[start]
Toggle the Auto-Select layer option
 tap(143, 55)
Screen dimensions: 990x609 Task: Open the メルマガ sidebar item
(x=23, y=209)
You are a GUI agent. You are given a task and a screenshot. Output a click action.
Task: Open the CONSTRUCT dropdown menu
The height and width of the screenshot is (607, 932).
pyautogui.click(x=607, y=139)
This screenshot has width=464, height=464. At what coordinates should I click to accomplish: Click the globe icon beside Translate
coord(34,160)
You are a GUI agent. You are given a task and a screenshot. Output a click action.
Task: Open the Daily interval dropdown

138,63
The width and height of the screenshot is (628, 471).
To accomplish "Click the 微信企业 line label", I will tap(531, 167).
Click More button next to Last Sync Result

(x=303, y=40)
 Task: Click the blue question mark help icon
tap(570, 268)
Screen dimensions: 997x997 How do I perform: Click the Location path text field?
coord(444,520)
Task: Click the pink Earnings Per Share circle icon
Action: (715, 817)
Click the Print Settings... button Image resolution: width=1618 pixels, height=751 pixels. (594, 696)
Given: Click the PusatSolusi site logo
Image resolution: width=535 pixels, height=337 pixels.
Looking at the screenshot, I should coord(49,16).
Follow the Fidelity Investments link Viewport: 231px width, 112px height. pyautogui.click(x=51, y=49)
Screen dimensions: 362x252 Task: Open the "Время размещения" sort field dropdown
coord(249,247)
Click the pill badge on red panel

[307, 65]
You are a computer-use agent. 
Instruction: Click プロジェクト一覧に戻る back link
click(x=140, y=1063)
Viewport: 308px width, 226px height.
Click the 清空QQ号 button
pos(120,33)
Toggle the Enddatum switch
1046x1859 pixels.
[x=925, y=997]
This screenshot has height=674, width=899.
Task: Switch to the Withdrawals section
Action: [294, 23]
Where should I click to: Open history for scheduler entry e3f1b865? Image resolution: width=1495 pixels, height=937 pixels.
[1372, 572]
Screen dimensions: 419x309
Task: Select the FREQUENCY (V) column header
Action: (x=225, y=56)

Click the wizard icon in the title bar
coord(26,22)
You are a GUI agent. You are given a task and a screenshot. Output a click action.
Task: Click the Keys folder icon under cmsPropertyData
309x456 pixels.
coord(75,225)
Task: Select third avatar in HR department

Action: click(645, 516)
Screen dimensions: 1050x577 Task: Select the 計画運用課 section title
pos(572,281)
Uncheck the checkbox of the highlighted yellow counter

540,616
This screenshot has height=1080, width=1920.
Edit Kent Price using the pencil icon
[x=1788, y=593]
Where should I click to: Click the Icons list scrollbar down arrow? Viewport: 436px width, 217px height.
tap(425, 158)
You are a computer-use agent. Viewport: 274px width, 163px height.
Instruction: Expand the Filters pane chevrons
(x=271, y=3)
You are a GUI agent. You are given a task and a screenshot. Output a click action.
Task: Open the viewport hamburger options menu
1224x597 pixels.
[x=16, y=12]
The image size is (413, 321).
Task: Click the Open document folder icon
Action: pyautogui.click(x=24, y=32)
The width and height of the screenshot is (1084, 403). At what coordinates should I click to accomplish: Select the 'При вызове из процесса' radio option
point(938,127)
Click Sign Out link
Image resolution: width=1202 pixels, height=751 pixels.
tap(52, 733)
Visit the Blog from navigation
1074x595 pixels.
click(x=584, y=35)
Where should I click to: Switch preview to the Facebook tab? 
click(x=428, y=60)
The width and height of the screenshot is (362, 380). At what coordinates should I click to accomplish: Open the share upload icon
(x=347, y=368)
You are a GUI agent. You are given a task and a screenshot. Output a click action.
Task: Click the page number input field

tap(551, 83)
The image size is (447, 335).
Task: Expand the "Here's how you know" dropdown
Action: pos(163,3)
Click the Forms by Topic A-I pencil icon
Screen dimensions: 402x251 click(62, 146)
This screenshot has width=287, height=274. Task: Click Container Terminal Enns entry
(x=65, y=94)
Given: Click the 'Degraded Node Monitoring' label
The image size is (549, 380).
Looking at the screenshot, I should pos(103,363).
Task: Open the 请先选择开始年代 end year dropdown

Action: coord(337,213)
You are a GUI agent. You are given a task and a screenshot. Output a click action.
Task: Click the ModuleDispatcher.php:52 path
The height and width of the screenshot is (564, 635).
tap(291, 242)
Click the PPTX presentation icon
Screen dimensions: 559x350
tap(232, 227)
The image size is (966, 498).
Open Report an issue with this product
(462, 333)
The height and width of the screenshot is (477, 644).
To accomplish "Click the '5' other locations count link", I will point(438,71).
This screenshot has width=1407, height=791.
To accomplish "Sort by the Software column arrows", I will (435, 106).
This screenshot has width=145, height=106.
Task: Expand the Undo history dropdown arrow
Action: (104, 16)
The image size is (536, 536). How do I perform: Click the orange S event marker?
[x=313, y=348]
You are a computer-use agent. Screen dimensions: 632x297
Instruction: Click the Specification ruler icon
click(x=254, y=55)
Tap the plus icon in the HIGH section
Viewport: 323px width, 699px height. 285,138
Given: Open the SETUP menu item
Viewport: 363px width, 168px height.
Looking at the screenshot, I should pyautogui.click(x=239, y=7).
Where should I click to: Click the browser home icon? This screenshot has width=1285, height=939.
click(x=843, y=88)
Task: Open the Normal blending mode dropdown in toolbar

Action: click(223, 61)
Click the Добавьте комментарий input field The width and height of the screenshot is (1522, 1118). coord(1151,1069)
[end]
To be done: Copy out the listing word for word, from the line containing "You are a computer-use agent. Screen" through the line containing "Action: click(223, 61)", with both of those lines included.

Exercise result:
You are a computer-use agent. Screen dimensions: 632x297
Instruction: Click the Specification ruler icon
click(x=254, y=55)
Tap the plus icon in the HIGH section
Viewport: 323px width, 699px height. 285,138
Given: Open the SETUP menu item
Viewport: 363px width, 168px height.
Looking at the screenshot, I should pyautogui.click(x=239, y=7).
Where should I click to: Click the browser home icon? This screenshot has width=1285, height=939.
click(x=843, y=88)
Task: Open the Normal blending mode dropdown in toolbar

Action: click(223, 61)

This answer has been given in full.